La prima edizione del campionato italiano di Serie A risale al 1968. Le spinte riformiste di quel periodo diedero probabilmente lo stimolo decisivo a dare forma definita a un movimento che era già nato nell’immediato dopoguerra. Nasce così la Federazione Italiana Calcio Femminile, che inizia ad organizzare il primo torneo nazionale di calcio, poi vinto dal Genova.
Per chi non ha mai frequentato o visto una partita e si stesse chiedendo come funziona il calcio femminile, beh, la risposta è: esattamente come quello maschile. Serie A, Serie B, promozioni, retrocessioni, tre punti a vittoria e tanto agonismo. Quest’ultimo aspetto è quello che più di tutti ha faticato a venire accettato nell’immaginario collettivo, perché il cliché di cui si parlava prima.
Come detto il calcio femminile si gioca negli stessi campi da calcio ed esattamente come il calcio maschile, ma una differenza grande c’è: la distribuzione delle vittorie. In 49 edizioni, il Campionato Italiano è stato vinto da ben 22 formazioni diverse. Ci sono grandi società (come la Lazio e il Milan) che sono state pioniere rispetto ad altre, ma in generale gli scudetti sono stati spesso espressioni di città più piccole.

 

Il calcio femminile nel mondo

Anche le appassionate di altre nazioni hanno avuto discriminazione come avvenuto nei decenni scorsi alle donne italiane che volevano giocare a calcio? Niente affatto. Nei paesi scandinavi, per esempio, il calcio femminile è uno sport diffusissimo con milioni di praticanti. Ma l’esempio forse più incredibile è quello degli Stati Uniti.

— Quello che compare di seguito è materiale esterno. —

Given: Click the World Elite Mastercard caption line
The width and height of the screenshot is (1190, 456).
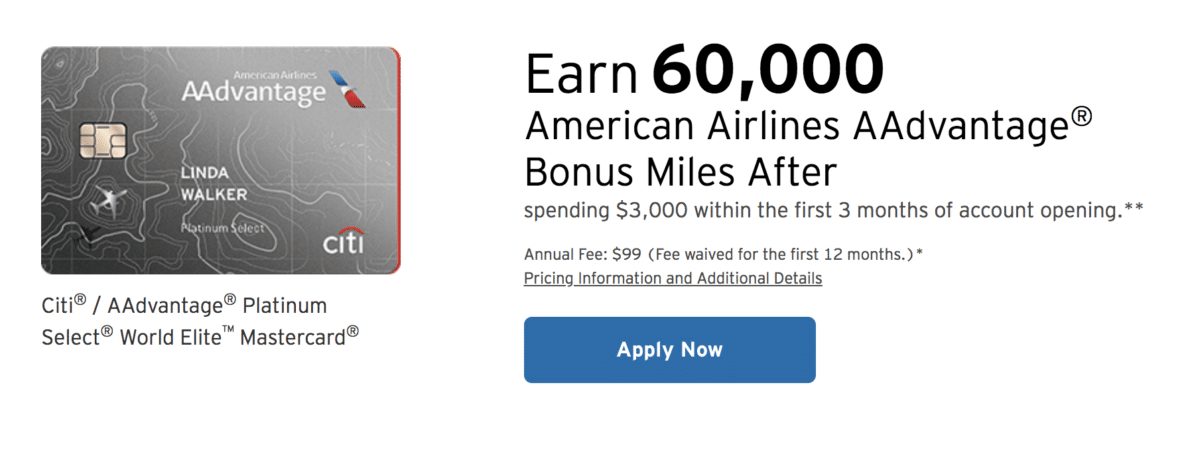Looking at the screenshot, I should click(200, 336).
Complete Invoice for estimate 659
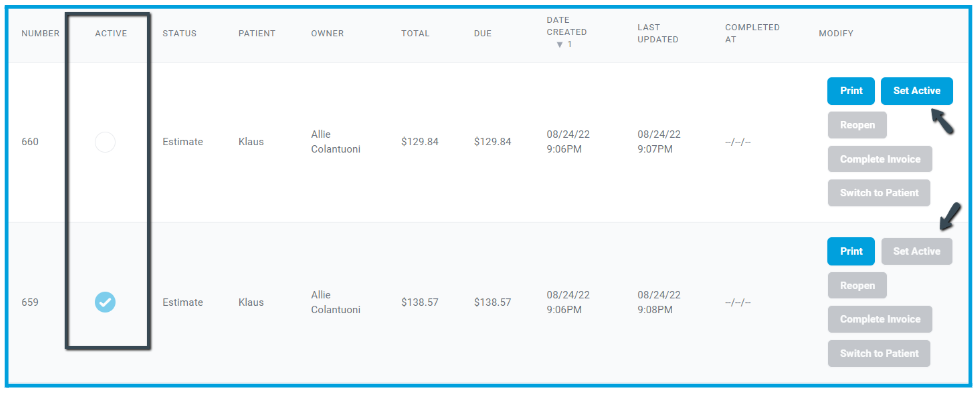This screenshot has height=393, width=975. [880, 319]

Negli USA, proprio il paese in cui il calcio ha sempre faticato moltissimo ad affermarsi a livello maschile, stritolato da discipline più popolari come Basket, Football Americano, Baseball e Hockey, il “soccer” femminile ha trovato il suo vero e proprio apprezzamento. Non solo: gli USA sono ad oggi la prima nazione con 3 mondiali di calcio femminili vinti.

Questo è dovuto esclusivamente alla popolarità di questo sport a quelle latitudini. Nel momento in cui anche da noi il calcio femminile diventerà presenza abituale su giornali e media, allora le calciatrici più forti diventeranno stelle paragonabili ai colleghi uomini.

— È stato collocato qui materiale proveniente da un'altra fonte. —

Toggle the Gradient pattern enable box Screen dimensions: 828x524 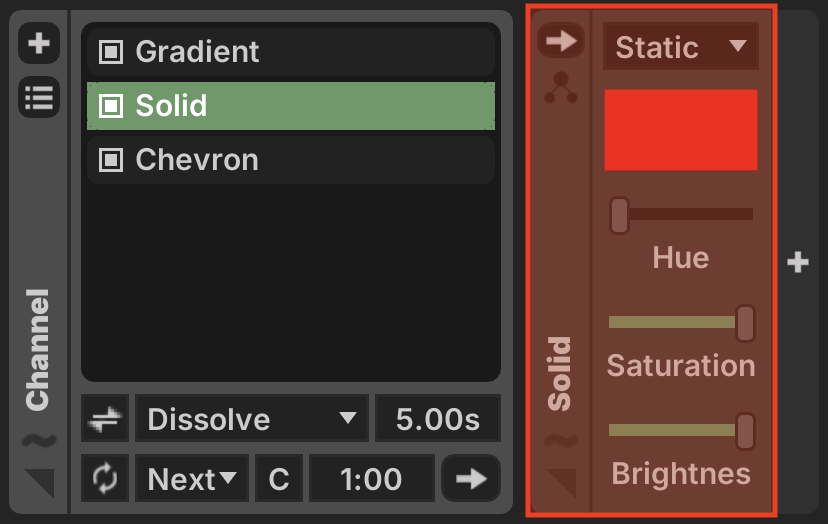point(111,52)
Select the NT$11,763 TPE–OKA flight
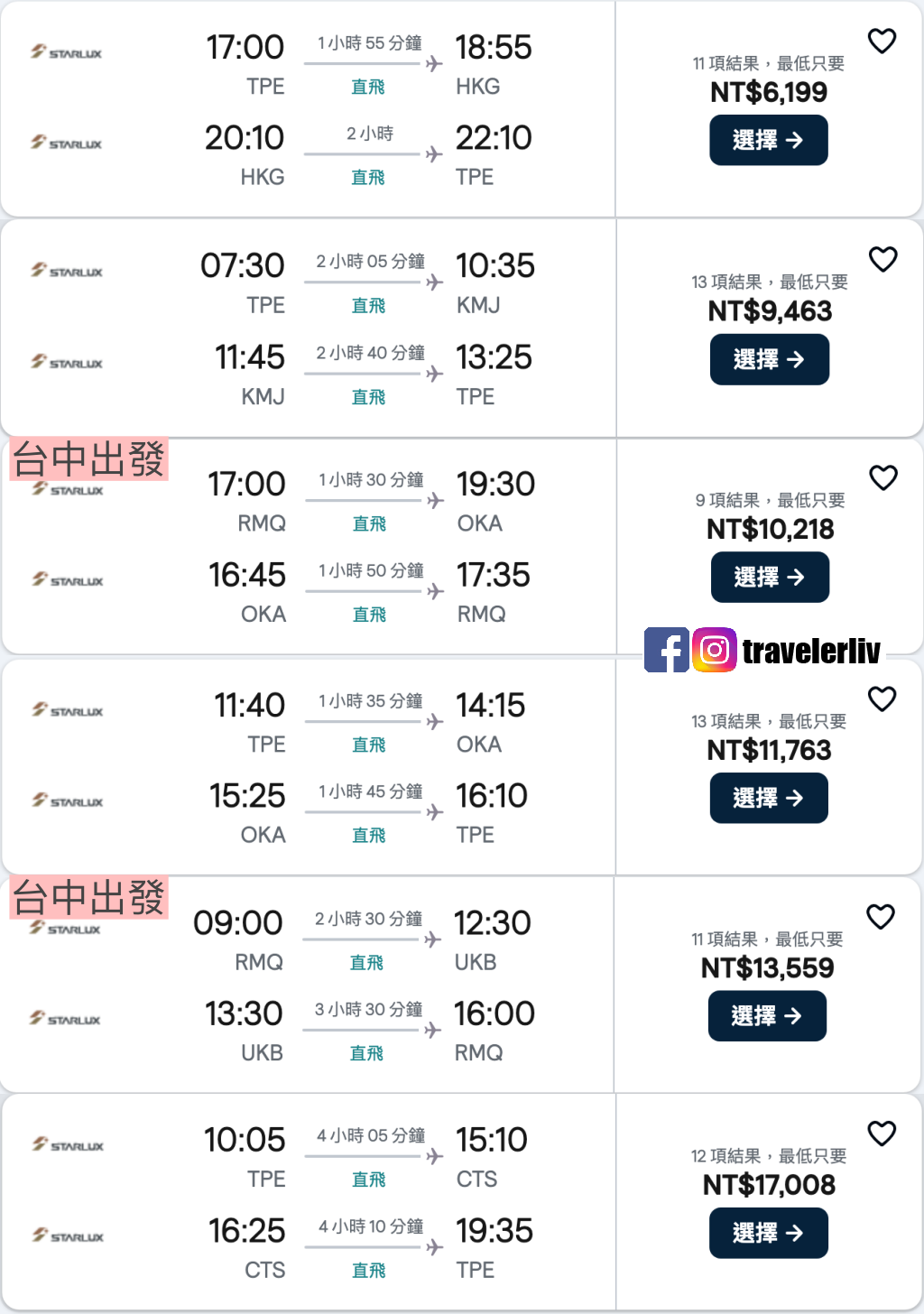924x1314 pixels. 769,798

Calcio femminile e stipendi

Tecnicamente il calcio femminile professionistico non esiste ancora in Italia, poiché i due campionati principali (Serie A e Serie B) non sono inquadrati come figure professionali. Di fatto, però, le cose stanno cambiando velocemente. Certo gli incredibili guadagni dei colleghi maschi sono qualcosa di irraggiungibile, ma oggi anche le calciatrici riescono a vedere riconosciuto economicamente il loro talento e la loro passione. Al momento il contratto prevede una retribuzione massima di circa 30mila euro all’anno, che arrivano a 50mila con una serie di altri bonus. La situazione è però in continuo divenire e la ragione è facilmente comprensibile: se il movimento continuerà a crescere con questa velocità il giro di affari (con sponsor e diritti tv) non potrà che aumentare di pari passo.

 

Come iniziare a giocare a calcio se sei una donna?

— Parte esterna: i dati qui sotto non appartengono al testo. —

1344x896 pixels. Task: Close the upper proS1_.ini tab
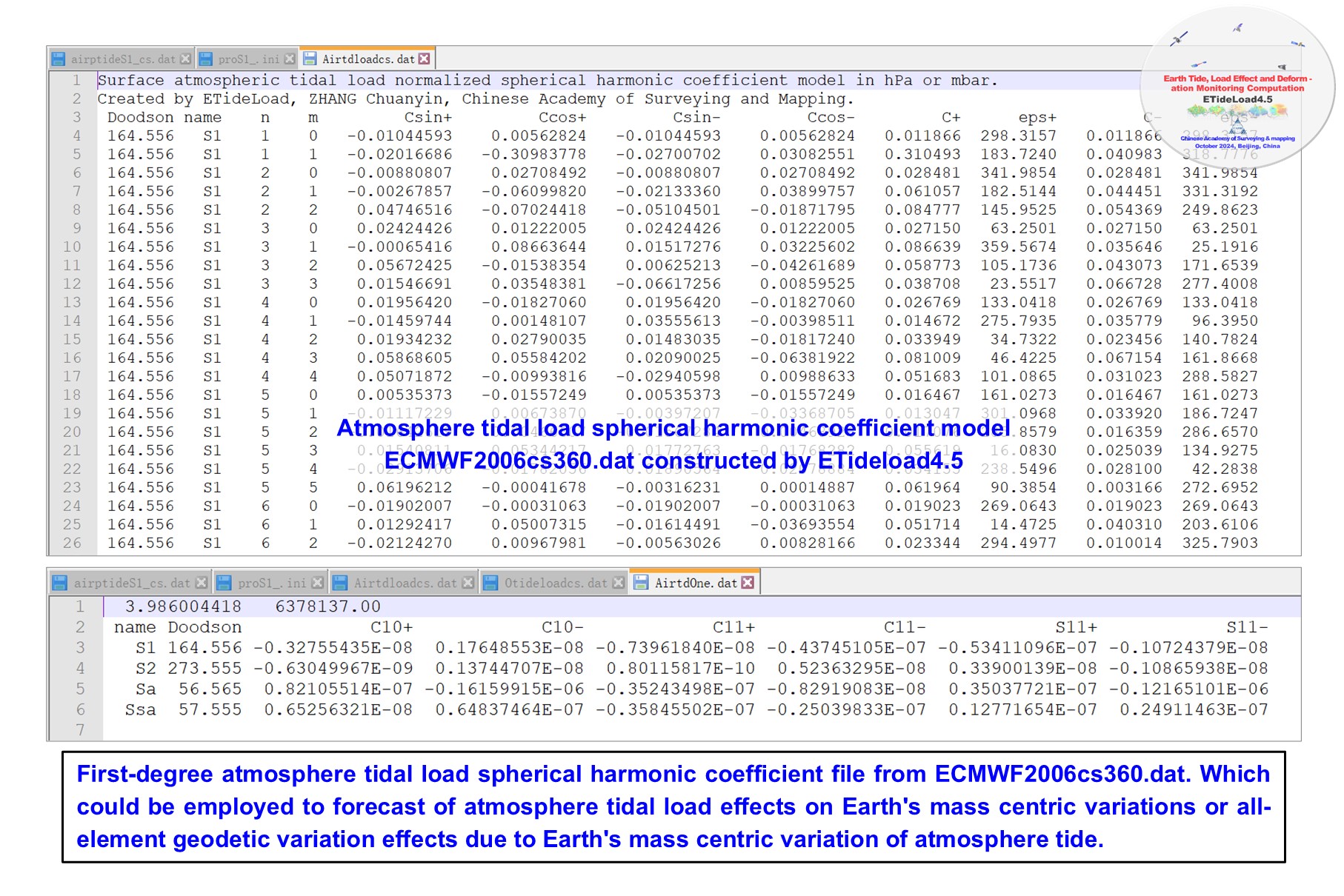tap(290, 59)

Sei una ragazza appassionata di calcio? In tutte le principali città, ma anche in centri più piccoli, esistono oggi sia scuole calcio dedicate alle donne, che società un po’ più organizzate che assemblano sia squadre maschili che femminili. Inoltre, non di rado anche nelle scuole si organizzano squadre, partite e campionati di calcio femminile.

Comunque sia, che si tratti di ragazzi o ragazze, il primo passo di amore verso il calcio si chiama “pallone”: prendere confidenza con questo strumento di gioco è fondamentale e non serve una struttura specializzata. Palleggi, colpi di testa e trick vari sono il modo migliore per sensibilizzare tutto il corpo nei confronti del pallone e poi, verrà tutto il resto.